Given passage ->
What is Asthma?

DR. SOPHOCLES: Dr. Cox, to begin, exactly what is asthma?
DR. COX: Asthma, as it is defined in 2007, is a common chronic disorder of the airways that is complex and characterized by variable and recurrent symptoms such as wheezing, SOB, or cough. These are symptoms due to airflow obstruction that can come from hyper-responsiveness of the bronchial tubes to various stimuli, and an underlying inflammation probably plays a big role in causing this hyper-responsiveness. The interactions of these features in asthma determine the clinical manifestations and severity of asthma. What we know now is asthma is not one single disease entity.

There are various types of asthma due to having various phenotypes and these different types of asthma may respond differently to medications. So there is growing recognition there is a genetic component to asthma as well as an influence of the environment. Recently, the National Heart Lung and Blood Institute issued their third update on asthma management and diagnosis. The basis for this presentation is to summarize the highlights of this very comprehensive report.

DR. SOPHOCLES: What does the chronic inflammation associated with asthma do to the lungs and does it cause permanent damage?
DR. COX: For years, we’ve recognized that inflammation is a key feature of asthma, but we now recognize that there seem to be different types of asthmatics and they may not all respond to the same type of medication regimen. In some patients, certain medications may actually make their asthma worse. We’ll talk a little bit about Beta-Agonists and some of the controversies around this. We recognize that airway inflammation contributes to the hyper-responsiveness in asthma. Various different phenotypic patterns of asthma exist in the presence of underlying airway inflammation—which is variable and has distinct but overlapping patterns that reflect different aspects of the disease, such as making one intermittent versus persistent asthmatic. But airway inflammation is the key feature.

[Stored data entries]
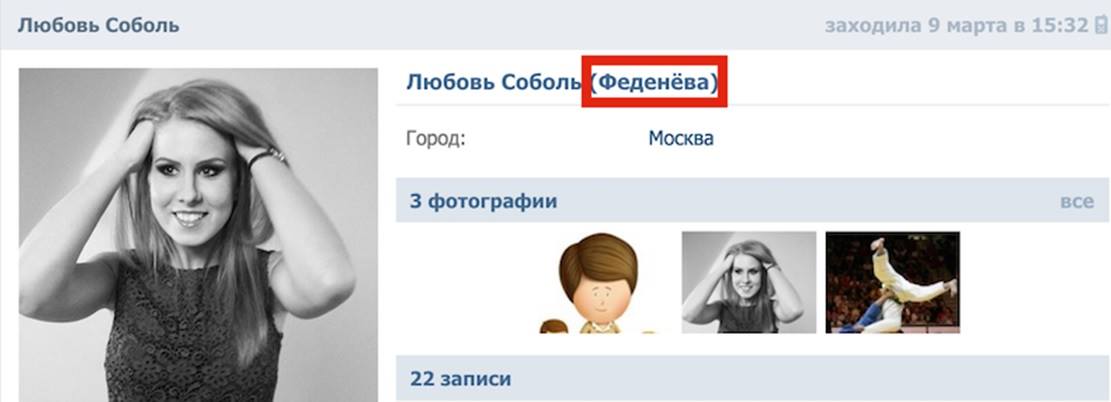The height and width of the screenshot is (402, 1111).
Task: Click the blank bar area between "3 фотографии" and "все"
Action: click(x=808, y=201)
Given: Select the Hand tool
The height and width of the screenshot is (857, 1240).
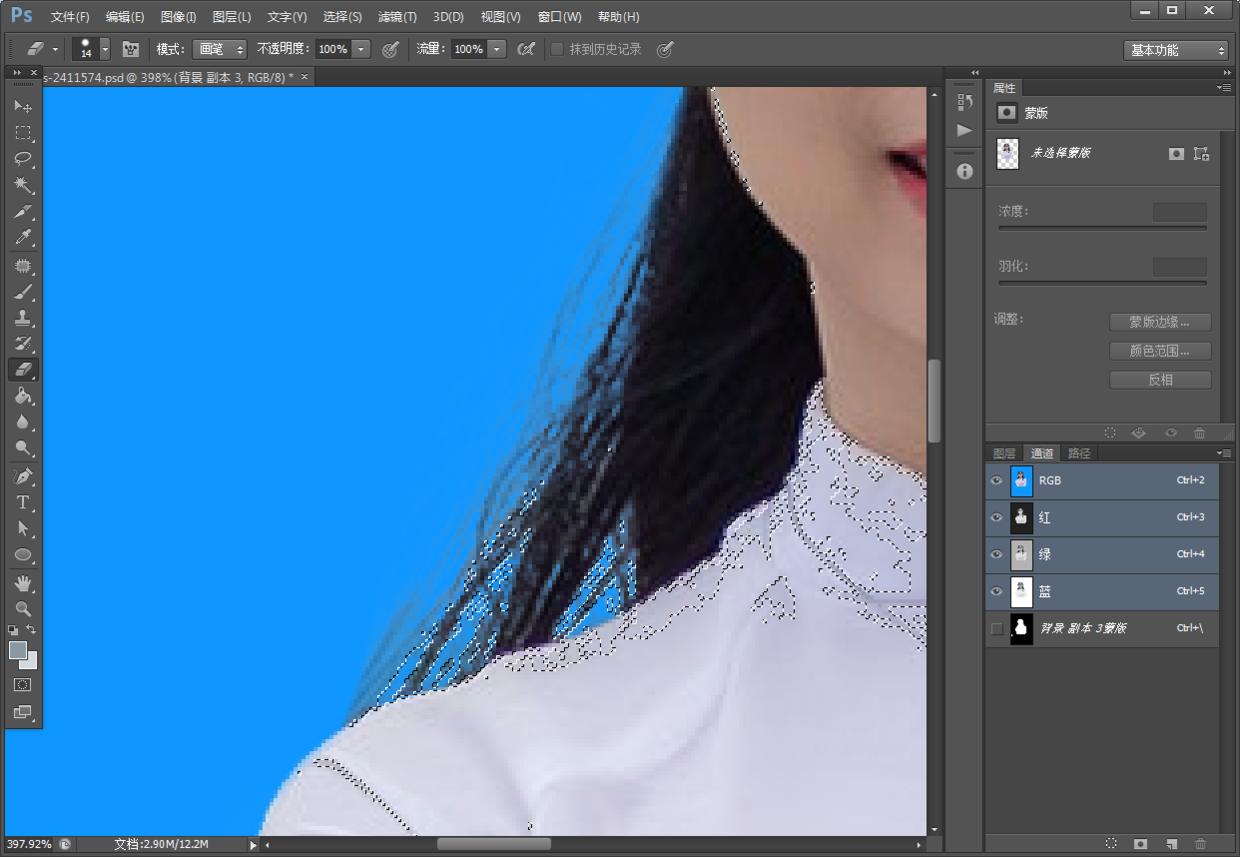Looking at the screenshot, I should point(23,582).

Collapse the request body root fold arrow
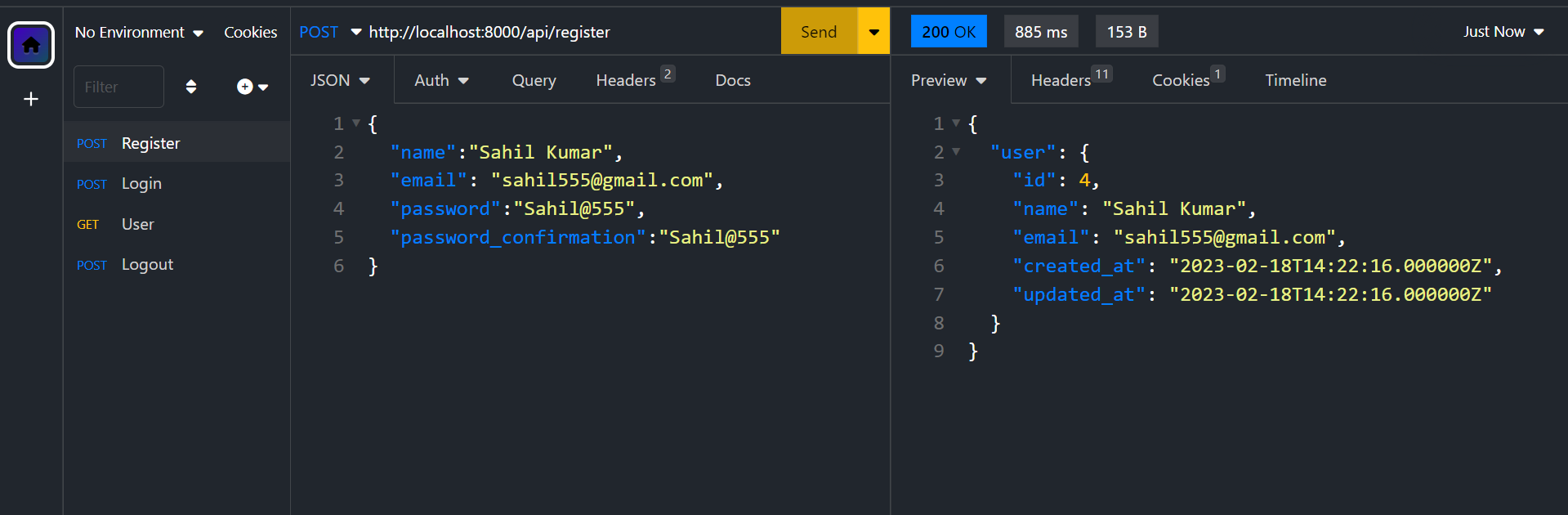(356, 123)
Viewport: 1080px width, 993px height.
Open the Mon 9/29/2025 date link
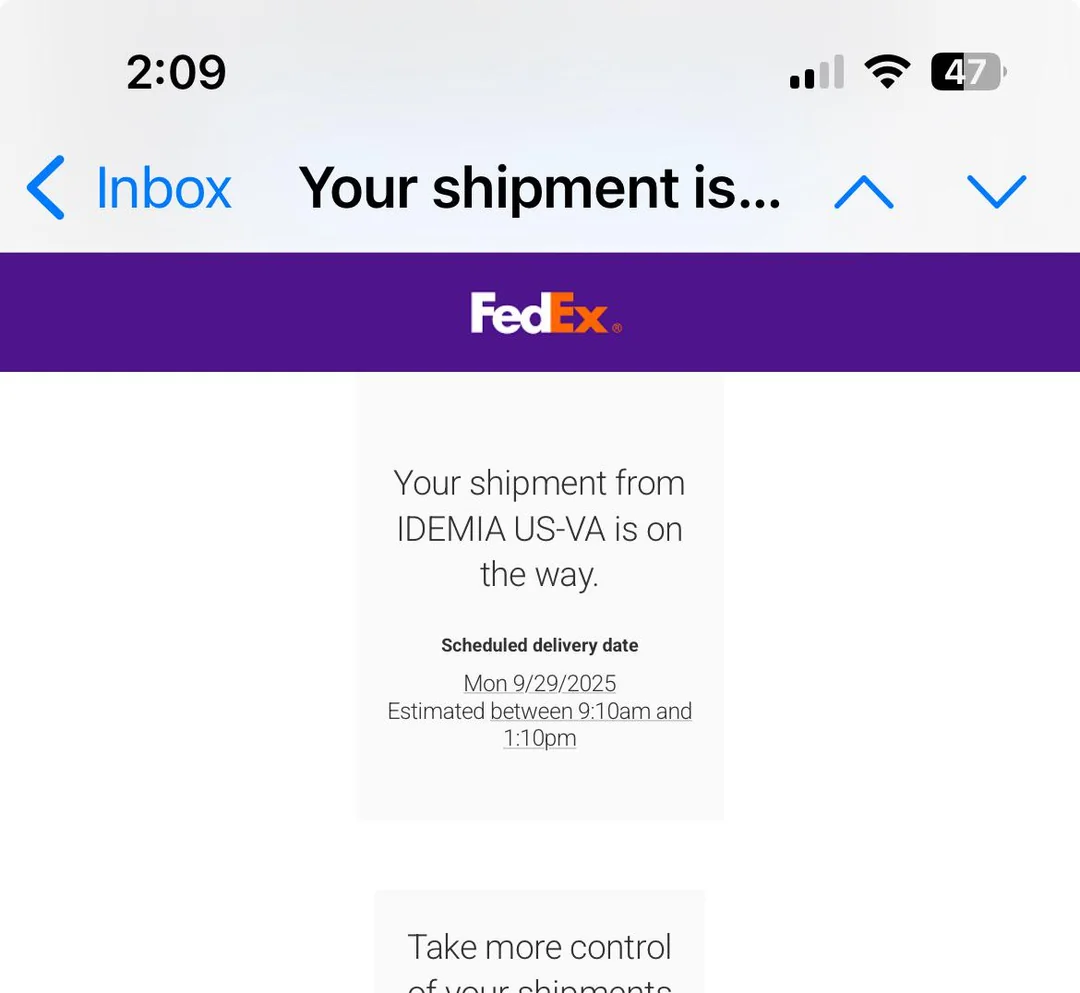tap(539, 684)
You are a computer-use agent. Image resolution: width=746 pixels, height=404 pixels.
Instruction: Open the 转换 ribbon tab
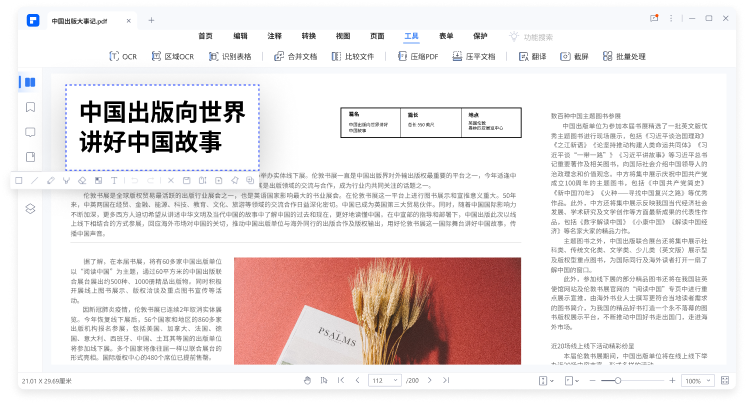click(x=308, y=35)
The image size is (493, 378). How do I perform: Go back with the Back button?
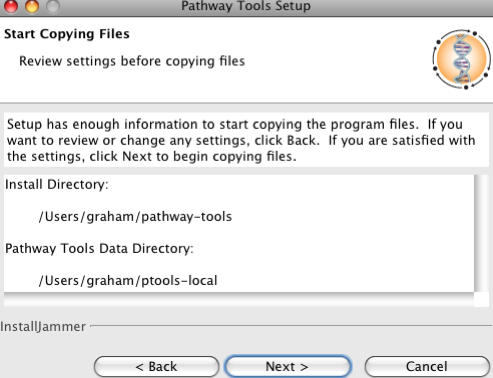(x=156, y=366)
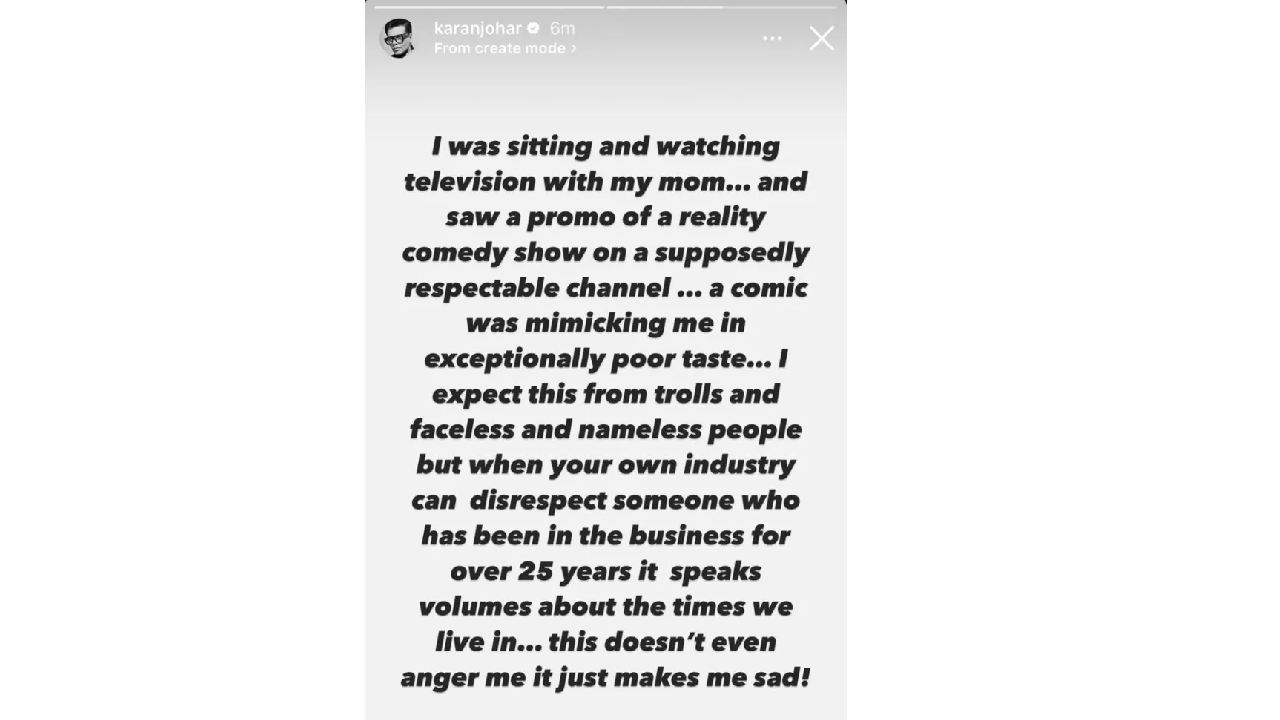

Exercise -> Continue the asthma interview from the point where it stops. The items are unrelated to the text and stand on their own.

Response to the task ->
The inflammatory cell infiltrate in asthma includes a number of different cells: neutrophils, eosinophils, lymphocytes, mast cell, and as a result of this complex concert of cellular infiltration, there is damage to the epithelium of the lungs. In biopsies of asthmatics that have had long-standing asthma, you can see a number of different pathological processes that we believe now contribute to a concept that we have referred to in the past as airway remodeling.

What happens is there is dysfunction of the cilia, the fine hair cells in the mucous membranes. There is sloughing off of the epithelium. There is increased mucin production. There is hypertrophy of the smooth muscle of the airway, increased blood vessel or angiogenesis growth, and a number of inflammatory cells that you can find in these biopsy specimens.